At the time, UNESCO Director General Koichiro Matsuura called the willful destruction "a crime against culture" and said it was irreversible. But two UNESCO missions to Bamiyan have decided that perhaps enough can be salvaged – at least from the bigger Buddha – to make a restoration effort worthwhile.

The plan, once spring thaws the high mountain plateau next year, is for archaeologists to hunt through the mountain of rubble at the foot of the bigger niche, and to lay out the identifiable pieces on the ground, so as to re-form the statue lying down. If all goes well, says Mr. Manhart, the job could be done by next October.

The Japanese-funded team will be able to draw on a wealth of studies conducted on the Bud- dhas over the years, from Indian archaeological records to geological research that will help pinpoint which layer of the cliff – and thus the statue – a particular block of sandstone came from.

Especially valuable will be a set of stereoscopic photographic images, made 30 years ago by an Austrian mountaineer, which will enable restorers to take the original monuments' measurements to within half an inch of accuracy.

"We'll put the big pieces together, and see what comes out," says Manhart. The holes will have to be filled with concrete, or some other material easily distinguished from the sandstone original, according to the principles of anastylosis.

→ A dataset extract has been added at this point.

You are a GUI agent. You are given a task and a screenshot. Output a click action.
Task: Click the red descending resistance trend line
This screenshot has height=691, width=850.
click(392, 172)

That procedure "is quite a usual method in archaeology in many sites – tourists wouldn't see much if it wasn't for anastylosis" says Michael Petzet, head of the International Council on Monuments and Sites, which oversees the conservation of historic monuments worldwide.

But the results will undoubtedly disappoint many Afghans, who "only want the figures back as they were before the dynamite," Dr. Petzet says.

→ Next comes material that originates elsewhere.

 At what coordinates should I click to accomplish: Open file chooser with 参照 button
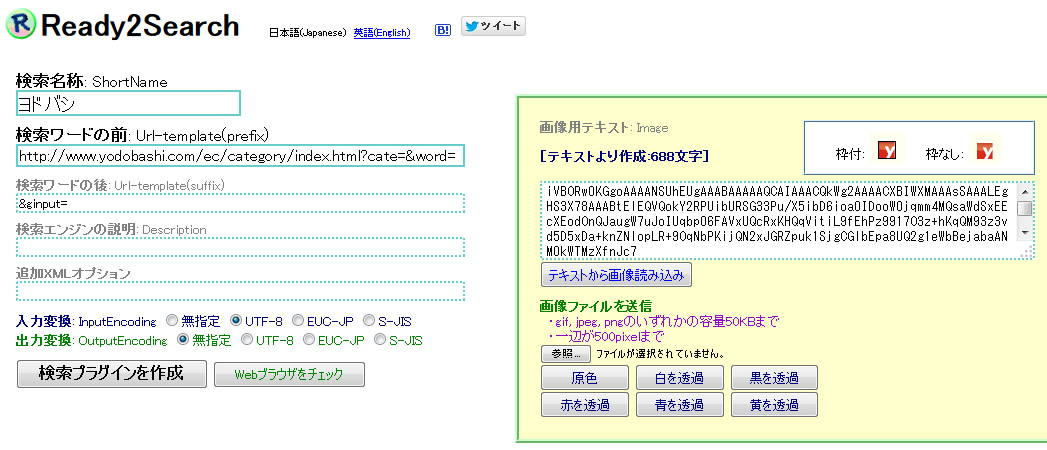(565, 353)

"Why deny the Afghans the right to have a copy of their figures in place and to put the originals in a museum?" wonders Paul Bucherer, a Swiss expert on Afghanistan's cultural heritage

The local warlord in the Bamiyan region, Karim Khalili, who is now a vice president of Afghanistan, would rather have replicas of the statues built and installed. At one stage, it appeared as if President Hamid Karzai had commissioned an Afghan sculptor, Amanulah Haiderzad, to construct such replicas. The status of that commission is now unclear.

Other proposals to carve similar statues in similar cliffsides nearby, or to decorate replica statues with the bright golden, blue, and red paint with which they were adorned by Buddhist sculptors 1,500 years ago, have fallen by the wayside.

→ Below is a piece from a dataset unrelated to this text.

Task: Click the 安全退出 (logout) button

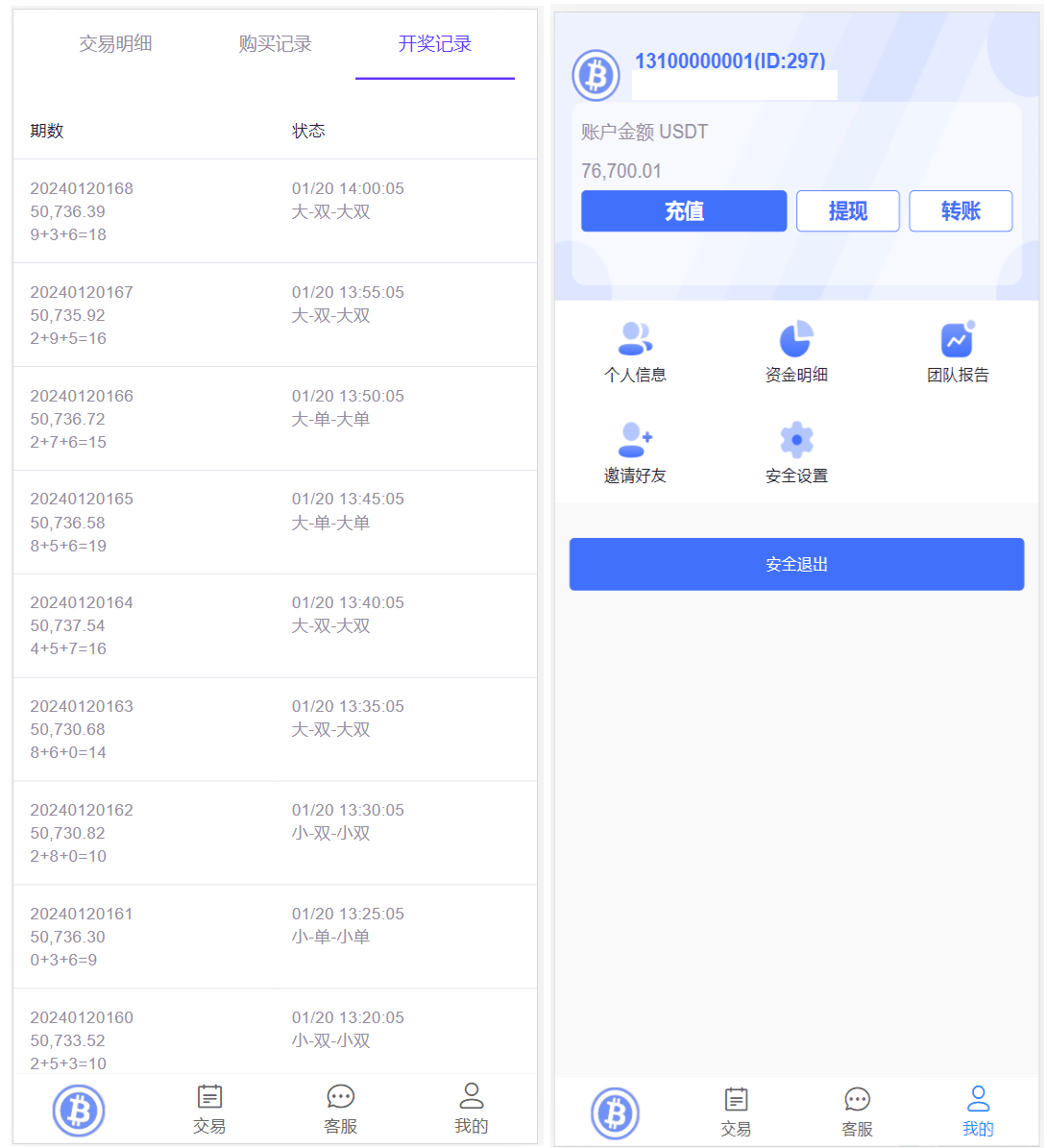Action: 796,564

UNESCO advisers insist that any work on the site must conform to modern archaeological standards, which means no copies, and none of the damage to what is left of the site that would undoubtedly accompany the installation of a replica Buddha.

It is a question of authenticity, says Manhart. "We have to conserve the historical evidence, and the dynamiting of the Buddhas is now part of their history."

"Even before their destruction the Buddhas were already fragmentary," adds Petzet.

"We don't know what the heads looked like because they were destroyed centuries ago, so brand new Bamiyan Buddhas as they would have been in the 5th century cannot be done."

UNESCO officials, who stress that they can only advise the Afghan government, which will decide how to treat the site, believe they have won Kabul over to their thinking. What is clear, says everyone involved with the Buddhas, is the deep attachment Afghans feel for the statues.

"From the former king to common people in the bazaar, they told me that for their moral reconstruction they need the physical reconstruction of those statues," says Mr. Bucherer, who has been visiting Afghanistan for 35 years. "They say we need to get those statues back.

"The Buddhas have a symbolic value," he adds. "Reconstruction would show they had completely got rid of the Al Qaeda and Taliban yoke."